In a statement to CTV News, CN Rail said in part:

“Locomotives are unfortunately not designed to be turned on and off in the same way as a vehicle is. Because locomotive engines use water rather than antifreeze as the coolant, engines cannot be shut down when temperatures may reach 5 degrees Celsius or lower.”

“The engines are left idling in order to maintain important safety functions such as engine temperature, air pressure for the brake system, battery power, the electrical system, and to provide heating or cooling for the crew. We apologize for the inconvenience this causes to local residents,” CN Rail continued, in part.

Meanwhile Alix Kompare said the family has looked into moving but, “the way costs and rents are right now, it’s very difficult.”

The City of Cambridge has its own idling bylaws, but staff say they do not have jurisdiction over federal rail tracks.

When CTV News reached out to Cambridge Member of Parliament, Bryan May, May said he does deal with railroad complaints and can typically provide assistance, and even possibly talk to the company on behalf of a resident. May and Compare say they will be connecting to try and resolve the issue.

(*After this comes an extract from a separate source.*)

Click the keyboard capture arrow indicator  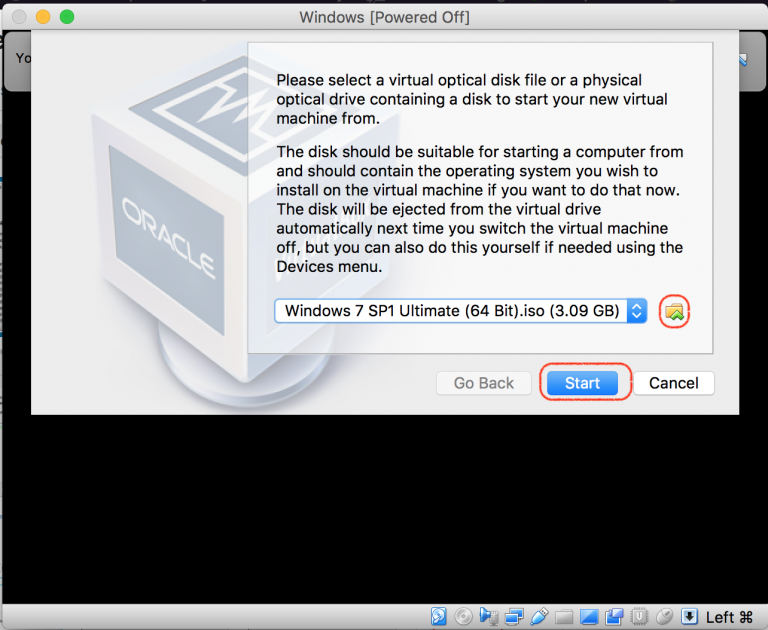coord(689,617)
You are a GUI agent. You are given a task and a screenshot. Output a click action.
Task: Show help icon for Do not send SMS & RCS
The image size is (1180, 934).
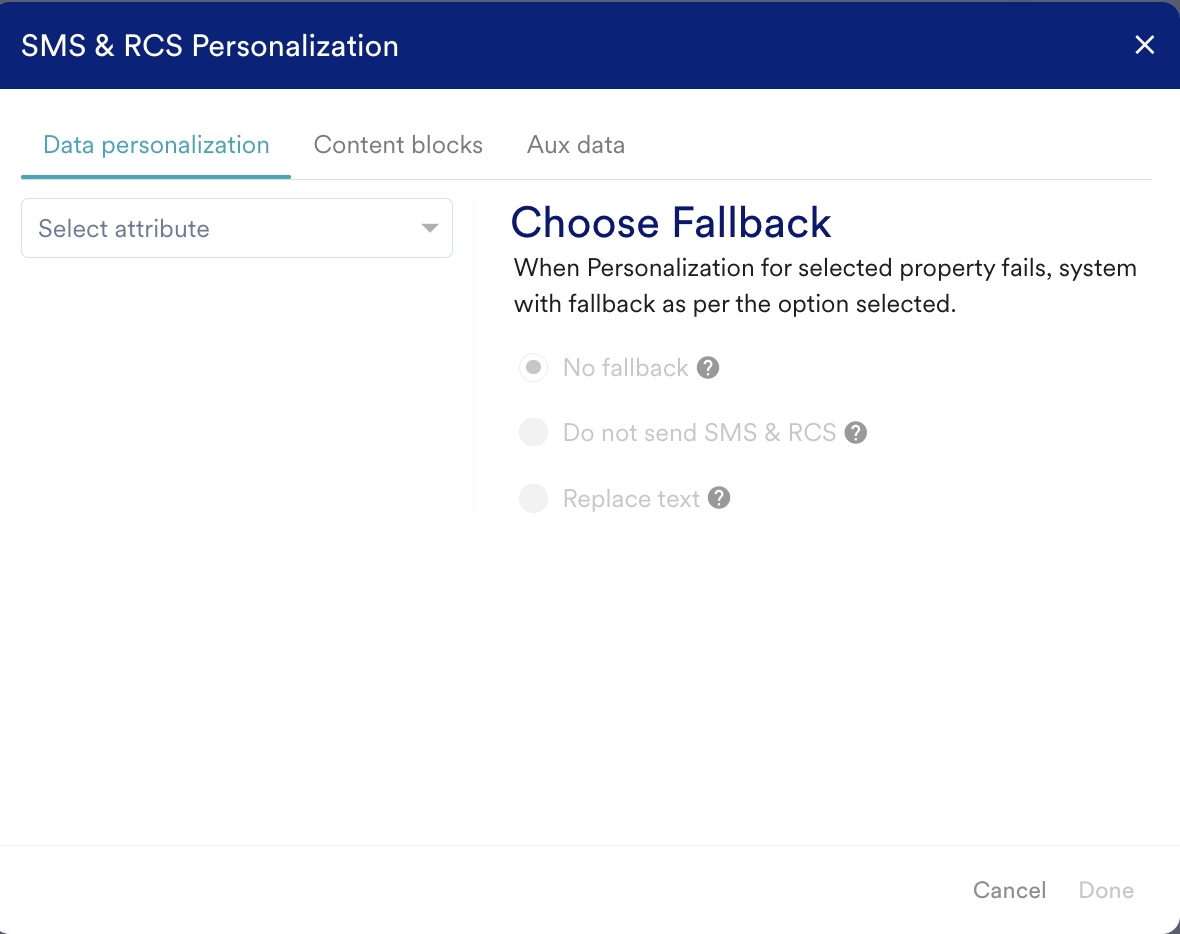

When asked how long a train is allowed to idle for, Transport Canada told CTV News:

“The Locomotive Emissions Regulations state that a locomotives are prohibited from idling for more than 30 minutes unless it is for a stated reason in the regulations, including cold weather operations, to maintain air pressure in the braking system or to maintain heating and cooling in the locomotive cab for occupational health and safety reasons.”

On a section of their website titled “living by the railway,”CN Rail states:

“Where possible, many CN locomotives make use of SmartStart technology, which is an Automatic Engine Start Stop system for locomotives.”

CN Rails says half of their fleet has this technology.